* **ENTRIES SUPPLIED**
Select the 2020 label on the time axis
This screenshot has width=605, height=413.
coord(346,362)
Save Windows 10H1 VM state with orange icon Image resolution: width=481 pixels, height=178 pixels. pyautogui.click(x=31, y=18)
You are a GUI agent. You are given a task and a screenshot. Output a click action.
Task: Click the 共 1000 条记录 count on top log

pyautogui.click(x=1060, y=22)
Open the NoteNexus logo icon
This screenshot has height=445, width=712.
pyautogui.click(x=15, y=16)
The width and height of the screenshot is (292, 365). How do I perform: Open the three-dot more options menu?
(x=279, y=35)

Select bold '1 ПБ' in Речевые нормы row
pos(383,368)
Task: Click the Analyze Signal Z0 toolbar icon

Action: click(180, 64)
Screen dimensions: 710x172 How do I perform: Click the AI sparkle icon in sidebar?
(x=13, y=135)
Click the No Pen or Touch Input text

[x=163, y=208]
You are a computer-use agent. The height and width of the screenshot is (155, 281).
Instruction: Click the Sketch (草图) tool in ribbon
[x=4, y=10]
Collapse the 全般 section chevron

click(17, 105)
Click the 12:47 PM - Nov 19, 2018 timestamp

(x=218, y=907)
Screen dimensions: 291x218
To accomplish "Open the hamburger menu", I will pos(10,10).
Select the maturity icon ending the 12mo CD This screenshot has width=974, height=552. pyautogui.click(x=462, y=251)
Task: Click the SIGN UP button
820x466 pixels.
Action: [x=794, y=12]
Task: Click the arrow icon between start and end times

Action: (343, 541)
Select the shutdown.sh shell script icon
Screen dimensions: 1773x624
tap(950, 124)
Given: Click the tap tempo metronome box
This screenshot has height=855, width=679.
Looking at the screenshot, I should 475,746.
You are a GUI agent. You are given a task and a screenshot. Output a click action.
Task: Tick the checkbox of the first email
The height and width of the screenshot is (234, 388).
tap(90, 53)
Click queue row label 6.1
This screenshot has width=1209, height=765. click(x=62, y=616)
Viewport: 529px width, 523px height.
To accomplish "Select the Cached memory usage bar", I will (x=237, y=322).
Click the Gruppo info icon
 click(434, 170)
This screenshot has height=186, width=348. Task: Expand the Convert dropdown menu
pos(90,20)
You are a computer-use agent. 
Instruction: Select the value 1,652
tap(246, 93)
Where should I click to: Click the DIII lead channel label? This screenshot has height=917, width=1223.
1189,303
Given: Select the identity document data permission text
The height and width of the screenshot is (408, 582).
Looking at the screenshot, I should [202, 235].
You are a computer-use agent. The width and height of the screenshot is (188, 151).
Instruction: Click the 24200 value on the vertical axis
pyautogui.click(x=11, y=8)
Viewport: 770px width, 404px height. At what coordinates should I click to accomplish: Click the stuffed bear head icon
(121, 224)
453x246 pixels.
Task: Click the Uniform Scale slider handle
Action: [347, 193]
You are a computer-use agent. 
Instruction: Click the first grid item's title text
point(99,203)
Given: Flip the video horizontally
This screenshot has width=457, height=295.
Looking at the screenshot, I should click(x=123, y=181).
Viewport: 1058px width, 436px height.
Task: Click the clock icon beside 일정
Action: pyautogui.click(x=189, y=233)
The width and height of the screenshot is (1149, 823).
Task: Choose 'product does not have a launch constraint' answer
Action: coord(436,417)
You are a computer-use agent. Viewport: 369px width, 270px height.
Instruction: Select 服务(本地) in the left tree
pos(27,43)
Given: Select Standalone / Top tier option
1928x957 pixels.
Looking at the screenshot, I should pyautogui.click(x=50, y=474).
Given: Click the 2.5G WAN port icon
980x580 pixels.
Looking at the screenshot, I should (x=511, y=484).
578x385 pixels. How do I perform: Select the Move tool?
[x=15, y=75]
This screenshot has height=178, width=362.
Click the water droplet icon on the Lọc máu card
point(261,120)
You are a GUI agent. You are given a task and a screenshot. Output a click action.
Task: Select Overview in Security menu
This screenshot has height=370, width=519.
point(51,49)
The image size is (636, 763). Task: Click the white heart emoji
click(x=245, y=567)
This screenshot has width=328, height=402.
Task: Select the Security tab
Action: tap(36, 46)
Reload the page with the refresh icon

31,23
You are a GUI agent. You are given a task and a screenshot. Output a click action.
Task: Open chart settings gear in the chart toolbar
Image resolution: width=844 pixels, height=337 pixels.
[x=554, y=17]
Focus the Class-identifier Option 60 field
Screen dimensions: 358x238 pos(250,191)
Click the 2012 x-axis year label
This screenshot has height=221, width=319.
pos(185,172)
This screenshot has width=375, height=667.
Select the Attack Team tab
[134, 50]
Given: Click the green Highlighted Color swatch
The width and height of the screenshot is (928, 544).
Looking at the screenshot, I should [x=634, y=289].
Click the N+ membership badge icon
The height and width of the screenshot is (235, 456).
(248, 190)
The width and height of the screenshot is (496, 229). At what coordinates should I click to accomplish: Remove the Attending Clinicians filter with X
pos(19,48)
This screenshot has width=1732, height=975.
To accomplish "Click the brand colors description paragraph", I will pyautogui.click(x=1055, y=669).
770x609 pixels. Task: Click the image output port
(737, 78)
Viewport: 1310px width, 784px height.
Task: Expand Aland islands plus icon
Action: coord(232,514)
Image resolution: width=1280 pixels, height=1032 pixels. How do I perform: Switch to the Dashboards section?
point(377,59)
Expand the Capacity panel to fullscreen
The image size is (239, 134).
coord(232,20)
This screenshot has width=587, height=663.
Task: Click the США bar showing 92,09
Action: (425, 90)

* **WHAT YOU NEED TO DO**
Can you rewrite the lines starting at the one containing "Task: Click the Analyze" and ending at the one containing "will (x=237, y=322).", swapping "checkbox" for "check box" and leaving everything else untouched?

* **COMPLETED TASK**
Task: Click the Analyze Signal Z0 toolbar icon

Action: click(180, 64)
Screen dimensions: 710x172 How do I perform: Click the AI sparkle icon in sidebar?
(x=13, y=135)
Click the No Pen or Touch Input text

[x=163, y=208]
You are a computer-use agent. The height and width of the screenshot is (155, 281).
Instruction: Click the Sketch (草图) tool in ribbon
[x=4, y=10]
Collapse the 全般 section chevron

click(17, 105)
Click the 12:47 PM - Nov 19, 2018 timestamp

(x=218, y=907)
Screen dimensions: 291x218
To accomplish "Open the hamburger menu", I will pos(10,10).
Select the maturity icon ending the 12mo CD This screenshot has width=974, height=552. pyautogui.click(x=462, y=251)
Task: Click the SIGN UP button
820x466 pixels.
Action: [x=794, y=12]
Task: Click the arrow icon between start and end times

Action: (343, 541)
Select the shutdown.sh shell script icon
Screen dimensions: 1773x624
tap(950, 124)
Given: Click the tap tempo metronome box
This screenshot has height=855, width=679.
Looking at the screenshot, I should 475,746.
You are a GUI agent. You are given a task and a screenshot. Output a click action.
Task: Tick the check box of the first email
The height and width of the screenshot is (234, 388).
tap(90, 53)
Click queue row label 6.1
This screenshot has width=1209, height=765. click(x=62, y=616)
Viewport: 529px width, 523px height.
To accomplish "Select the Cached memory usage bar", I will (x=237, y=322).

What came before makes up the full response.